There are ways to protect your house from a fire and reduce your chances of losing the things you cherish most. It starts with creating defensible space — a buffer between your house and things like trees on your property.
“You get in the light, flashy fuels — your grasses and stuff — and then they get to the trees and they start your flames and start creeping up your trees, and then all of a sudden your trees and stuff are on fire,” said Deputy Chief Don Malone with Spokane County Fire District 10.
Firefighters suggest to keep trees at least 30 feet away from your home to give it enough defensible space to protect it.
“If they’re 30 feet away that typically allows that space for that flame impingement from your house so you’re not directly against your home,” Malone said. “Your home’s not getting that direct flame impingement from that tree.”
Though you keep the trees away from your home, there are other steps you should take. Malone says you can start getting rid of branches — or ‘limbing’ them up.
“By limbing up trees, your fire basically passes through this tree, gets some charring on the tree,” Malone explained. “But it’s not there long enough to actually ignite the tree and that’s why these latter fuels are so important when it comes to clearing those out.”
While you are getting rid of those limbs, Chief Ken Johnson with Fire District 10 said to think about getting rid of some trees close together. He said if a bundle is battling for nutrients, some could die and be at risk of catching fire.
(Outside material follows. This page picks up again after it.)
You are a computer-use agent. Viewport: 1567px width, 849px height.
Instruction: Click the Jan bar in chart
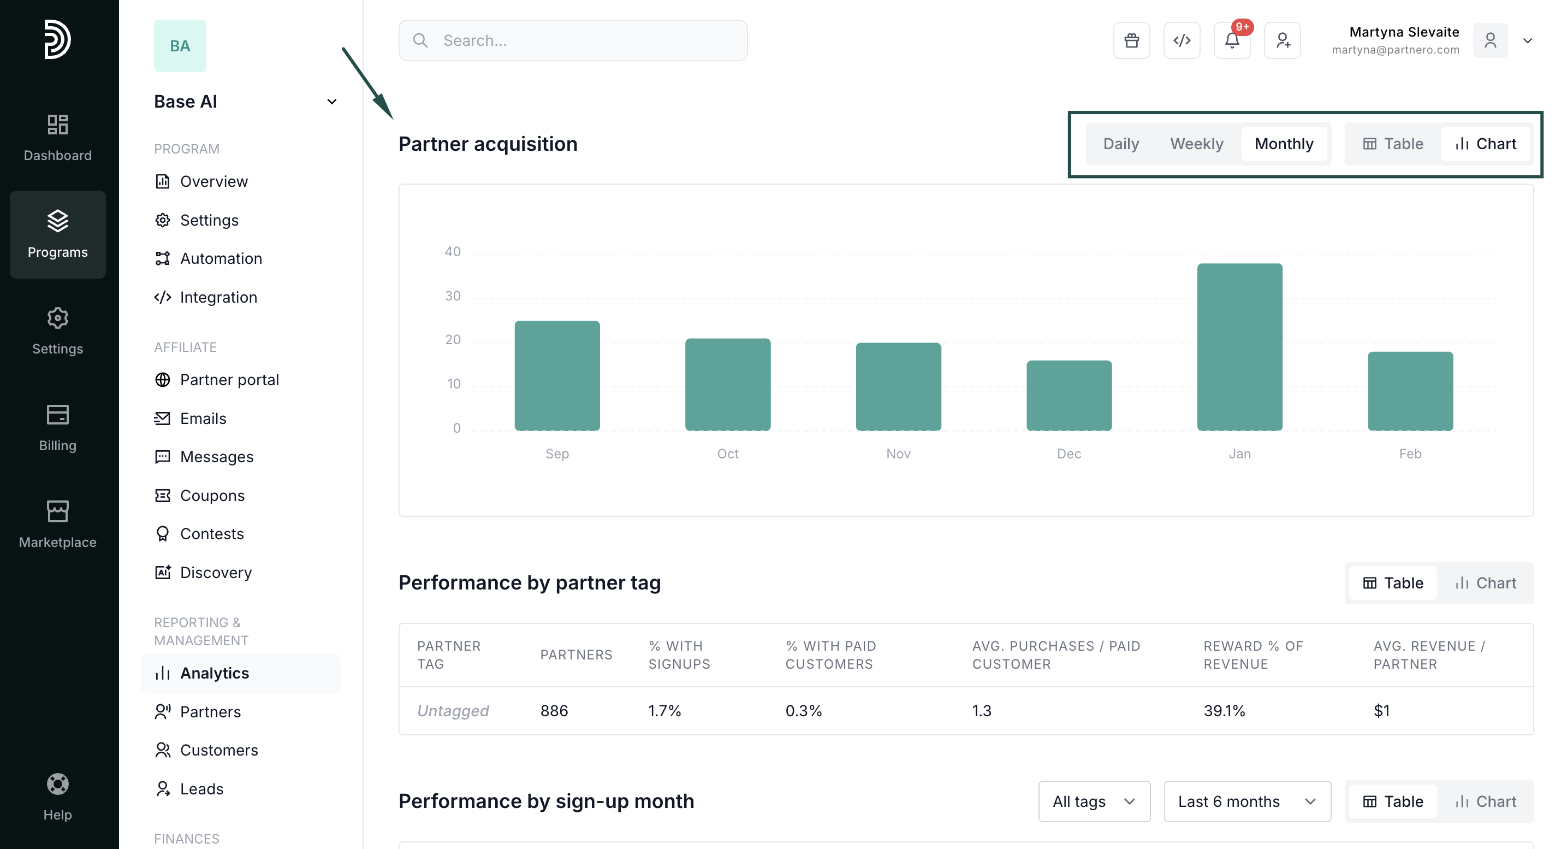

One thing to keep in mind that you may forget about — embers from a fire. They can travel up to a mile, especially with the wind we get.
“A very important factor for homeowners is to really get those pine needles and those gutters cleaned out because like I was talking about with the embers, those are the things catching your house on fire,” Malone said.
Also, get rid of the dead branches and other vegetation from your roof and the ground. It also has the potential of catching your house on fire.
“Those embers are the ones that are sitting in that ground and then they get the right combination of that air flow and stuff and then it just ignites those,” Malone explained.
Though it may seem obvious, keep your grass green and trimmed. It won’t ignite as fast if a fire gets closer to your home.
If you happen to be in an evacuation zone, Malone said you should bring in any patio furniture. Embers can attach to those and spark a fire.
Wood piles are another form of defensible space. Keeping them 100 feet away from your home can protect it.
“If it does ignite, not having that radiant heat or those embers have a less of a potential to spread to your house,” Malone said.
Once you get rid of the trees, branches and other vegetation there are ways to throw it away properly.
Johnson said you can bring in a machine to chip up the wood.
“If we chip this pile up and it’s in a chip pile, or a masticator pile, the fires doesn’t have the oxygen underneath to fuel that fire and keep it hot,” he explained.
He suggests to not burn the pile, especially because of the burn restrictions already in effect. Some bigger piles require a permit from the Department of Natural Resources.
Johnson said one thing you do not want to do is let the pile sit there.
“If this sits through the summer, it could be susceptible to a burn,” Johnson said.
We all want to protect the people and things we love. Having defensible space during wildfire season is a way to do that.
Fire districts are here to help you. If you’re looking to learn more about defensible space and how to protect your home, firefighters in your neighborhood will come out and assess your home. They’ll educate you on what you can do to clean up your property, ultimately making your home safer from a wildfire.